A doctor at AIIMS-Patna, on condition of anonymity, said: “On January 27, 28 and 30, there was no electricity at all. On January 29, the supply was erratic throughout the day. Everything was affected because of this. Investigations stopped at the pathology laboratory. On asking some patients to get tests done at the pathology lab, they told me it was not functioning because of power cuts. Moreover, students could not come to class on January 27 and 28 because there was no water in their hostel. Functioning of various laboratories, including physiology and biochemistry among others, was also hit.”
He added: “The hospital faces power cuts for 30 minutes to an hour everyday. Power cuts without prior information can hamper the functioning of any hospital. Indoor services are yet to start but if the situation persists, it would be difficult to run the hospital.”
AIIMS director Dr G.K. Singh said: “We pay around Rs 40 crore annually for power bills. So it is the state government’s responsibility to ensure uninterrupted power supply to the health hub, taking commercial and humanitarian approach. Else, it could endanger the lives of many patients.”
Asked about the frequent power cuts at AIIMS-Patna, SSP Srivastava, general manager, Patna Electricity Supply Undertaking (Pesu) passed the buck on the electrical superintending engineer, Pesu (West), Dilip Singh.
When contacted, Singh said: “There might be some defect in the transformer.” He refused to divulge further details.

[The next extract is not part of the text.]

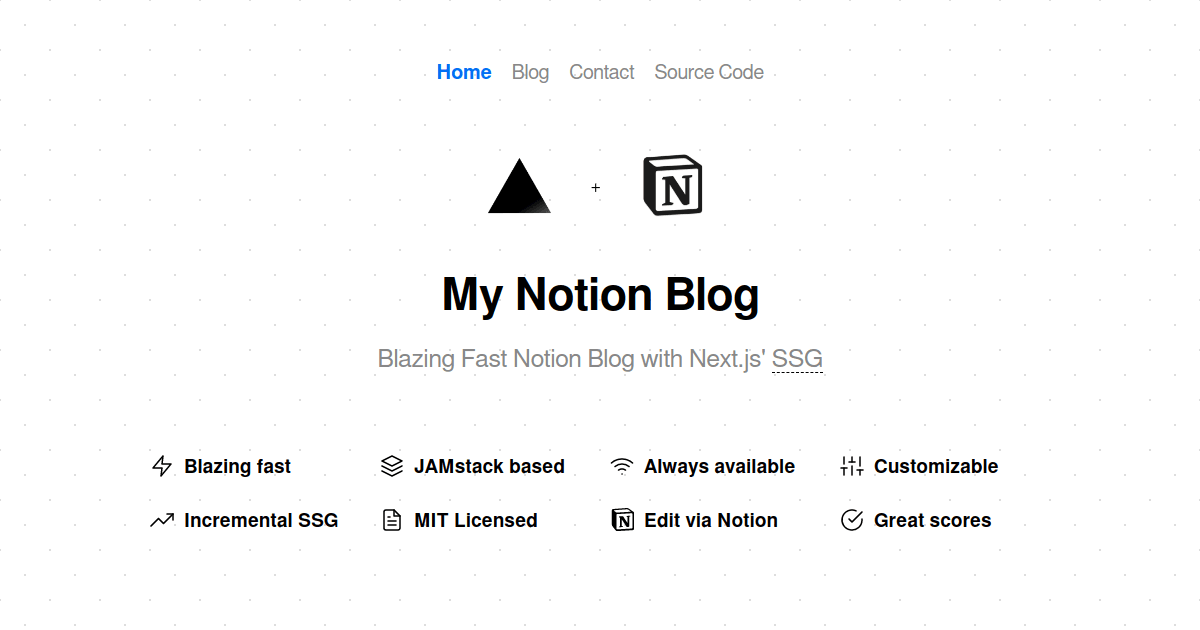Select the Home navigation item

pyautogui.click(x=464, y=72)
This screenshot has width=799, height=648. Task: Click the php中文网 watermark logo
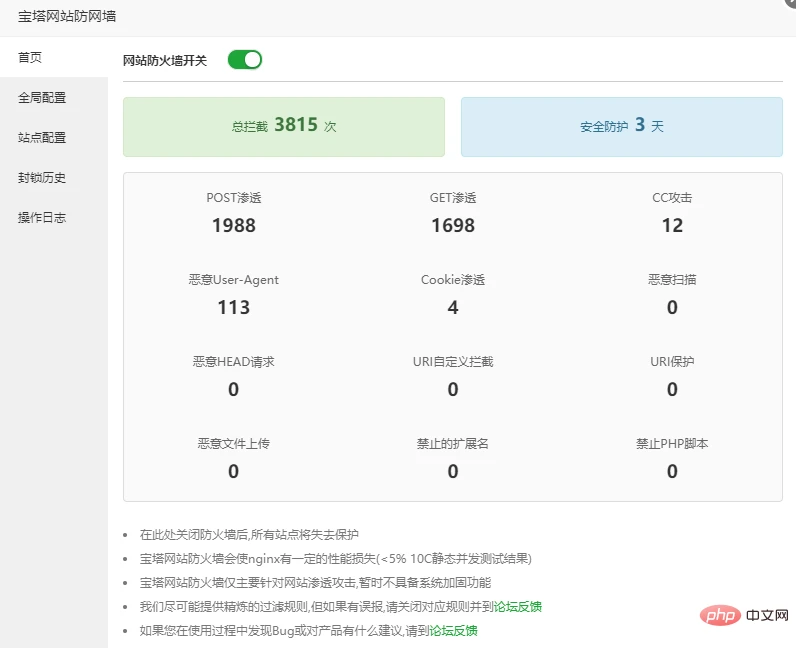coord(744,615)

Aditi Ranjan, a first-year MBBS student, said: “We couldn’t do practicals in the physiology lab owing to outage and power cuts.” She also admitted that students could not attend classes for two consecutive days. “There was no water in the hostel. The college arranged drinking water from outside.”
Another doctor at AIIMS-Patna said: “Even the hour-long power cuts can badly affect the reagents (chemicals used in practical classes) lying in the laboratory. They won’t be much effective.”
The health cradle has now been forced to initiate the process of procuring its own generators to cope with the problem.
Anil Kishore Yadav, deputy director (administration), AIIMS-Patna, said: “Yes, the hospital has decided to procure generators. But the tender process would take some time. We have a few generators running on public-private partnership mode, which suffices for a fraction of the actual requirement.”
But he declined to comment when asked whether it was the government’s responsibility to ensure uninterrupted supply to all hospitals in the state.